"""

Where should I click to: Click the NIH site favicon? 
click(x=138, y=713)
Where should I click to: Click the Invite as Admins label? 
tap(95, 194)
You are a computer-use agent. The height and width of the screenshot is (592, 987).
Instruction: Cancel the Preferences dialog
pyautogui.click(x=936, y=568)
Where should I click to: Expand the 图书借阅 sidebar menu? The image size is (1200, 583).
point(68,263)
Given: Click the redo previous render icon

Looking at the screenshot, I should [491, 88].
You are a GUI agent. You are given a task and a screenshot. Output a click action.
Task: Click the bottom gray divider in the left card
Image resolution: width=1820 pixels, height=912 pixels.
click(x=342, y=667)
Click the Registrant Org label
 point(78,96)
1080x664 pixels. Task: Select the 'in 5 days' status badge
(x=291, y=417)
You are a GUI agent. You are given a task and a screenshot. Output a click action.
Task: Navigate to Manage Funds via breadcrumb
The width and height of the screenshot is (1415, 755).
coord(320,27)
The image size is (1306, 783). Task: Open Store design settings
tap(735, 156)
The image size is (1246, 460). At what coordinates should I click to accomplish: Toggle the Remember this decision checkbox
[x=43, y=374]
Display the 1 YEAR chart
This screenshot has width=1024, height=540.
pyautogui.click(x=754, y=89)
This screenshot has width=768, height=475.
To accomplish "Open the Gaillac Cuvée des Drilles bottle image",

"""

* _WORK TASK_
When you reach the end of the data above, set it all down again unchanged.

* _EXERCISE RESPONSE_
Where should I click to: Click the NIH site favicon? 
click(x=138, y=713)
Where should I click to: Click the Invite as Admins label? 
tap(95, 194)
You are a computer-use agent. The height and width of the screenshot is (592, 987).
Instruction: Cancel the Preferences dialog
pyautogui.click(x=936, y=568)
Where should I click to: Expand the 图书借阅 sidebar menu? The image size is (1200, 583).
point(68,263)
Given: Click the redo previous render icon

Looking at the screenshot, I should [491, 88].
You are a GUI agent. You are given a task and a screenshot. Output a click action.
Task: Click the bottom gray divider in the left card
Image resolution: width=1820 pixels, height=912 pixels.
click(x=342, y=667)
Click the Registrant Org label
 point(78,96)
1080x664 pixels. Task: Select the 'in 5 days' status badge
(x=291, y=417)
You are a GUI agent. You are given a task and a screenshot. Output a click action.
Task: Navigate to Manage Funds via breadcrumb
The width and height of the screenshot is (1415, 755).
coord(320,27)
The image size is (1306, 783). Task: Open Store design settings
tap(735, 156)
The image size is (1246, 460). At what coordinates should I click to accomplish: Toggle the Remember this decision checkbox
[x=43, y=374]
Display the 1 YEAR chart
This screenshot has width=1024, height=540.
pyautogui.click(x=754, y=89)
This screenshot has width=768, height=475.
To accomplish "Open the Gaillac Cuvée des Drilles bottle image",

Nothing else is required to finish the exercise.